(Source : La Revue des Cèdres)
Philosophe et historien versé dans l’interdisciplinarité, Marcel Gauchet livre une pensée complexe, encore en cours d’élaboration. Il s’intéresse au monde moderne dans le but de rendre compte de la spécificité des sociétés contemporaines relativement à celles qui les ont précédées.
Pour comprendre la modernité, M. Gauchet l’oppose aux sociétés dites primitives, qui ne présentent pas la division politique propre aux Etats modernes. Il met ainsi en évidence la fonction politique de la religion et la manière dont, au cours du temps, celle-ci a perdu son rôle d’élément structurant l’organisation des sociétés, que ce soit du point de vue mental, social ou matériel.
Pour M. Gauchet, les sociétés modernes occidentales, devenues expressément politiques, c’est-à-dire marquées par la division entre l’instance qui exerce le pouvoir et le corps social, sont « sorties de la religion », ce qui n’est pas synonyme de laïcisation ou de sécularisation. Cette notion de « sortie » désigne à la fois le processus et son aboutissement, qui vont de pair avec une importance croissante accordée à la fonction subjective de la religion.
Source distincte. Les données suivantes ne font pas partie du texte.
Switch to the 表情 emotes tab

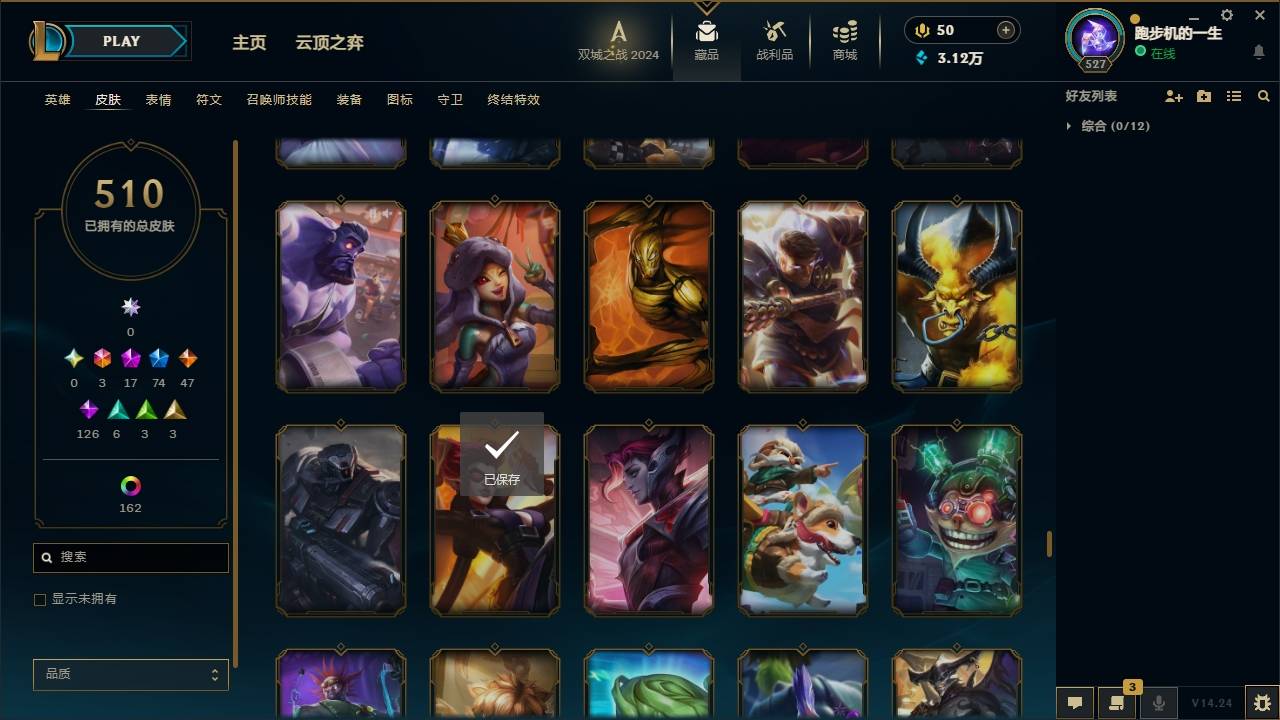click(x=159, y=99)
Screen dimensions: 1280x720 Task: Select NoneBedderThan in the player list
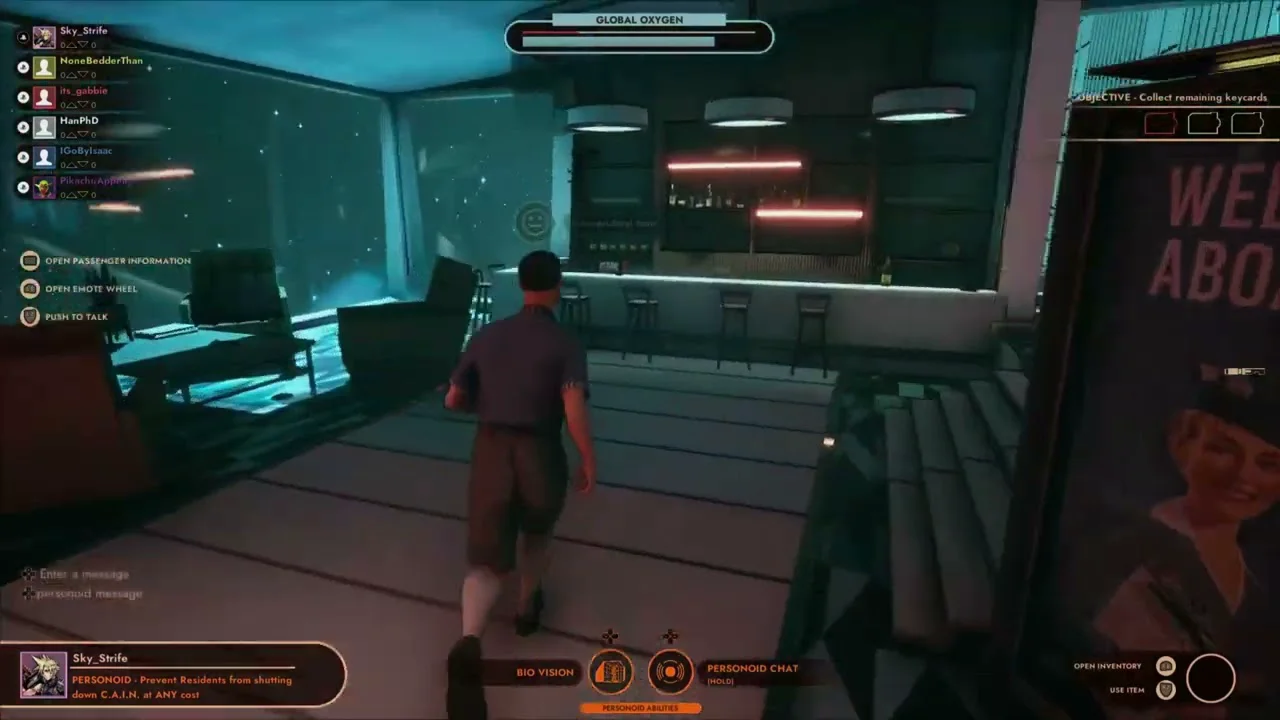click(x=100, y=61)
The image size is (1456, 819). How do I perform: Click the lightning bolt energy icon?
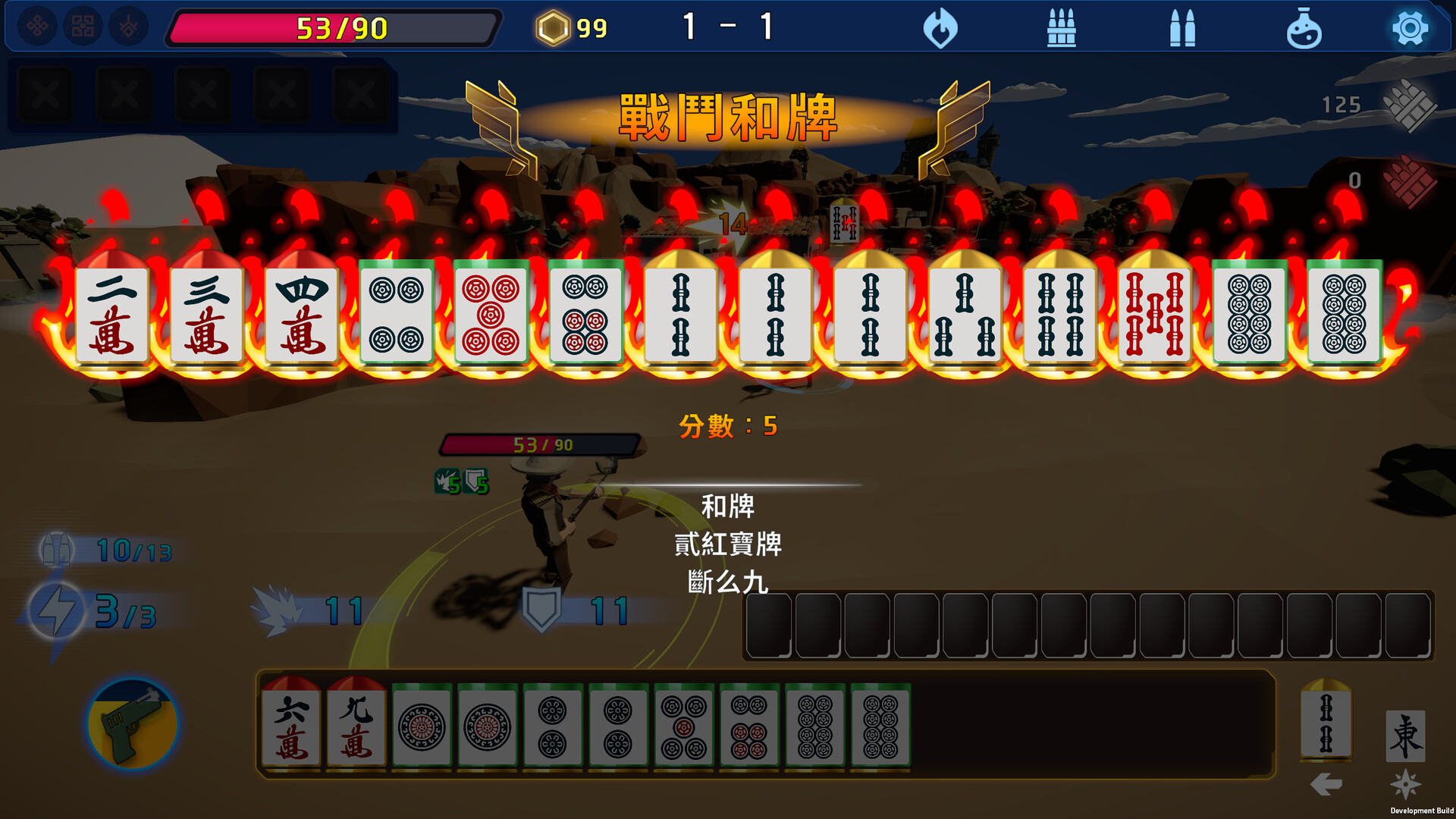pos(56,610)
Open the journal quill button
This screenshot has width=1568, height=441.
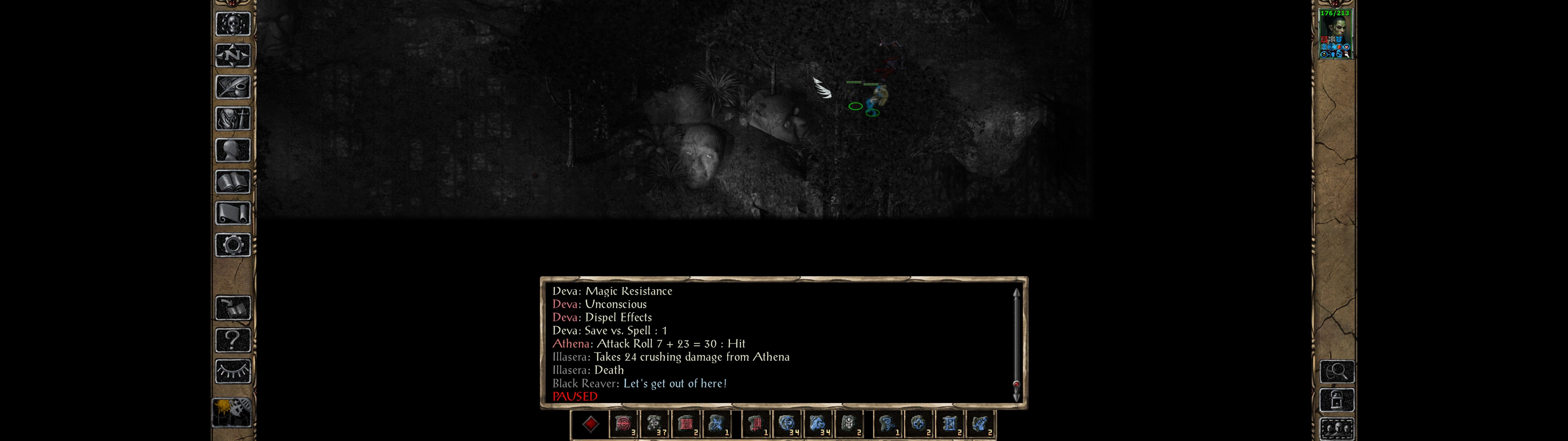click(x=232, y=87)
Désormais confinée à la sphère privée, la religion, dans son expression contemporaine, se caractérise par l’accent mis sur les sentiments, les expériences personnelles et les croyances susceptibles de conférer un sens aux existences individuelles. Ainsi, toute une « religiosité qui s’ignore » se manifesterait en Occident sous les formes les plus diverses d’expériences profanes, de l’usage des stupéfiants à l’ascèse sportive en passant par l’émotion esthétique.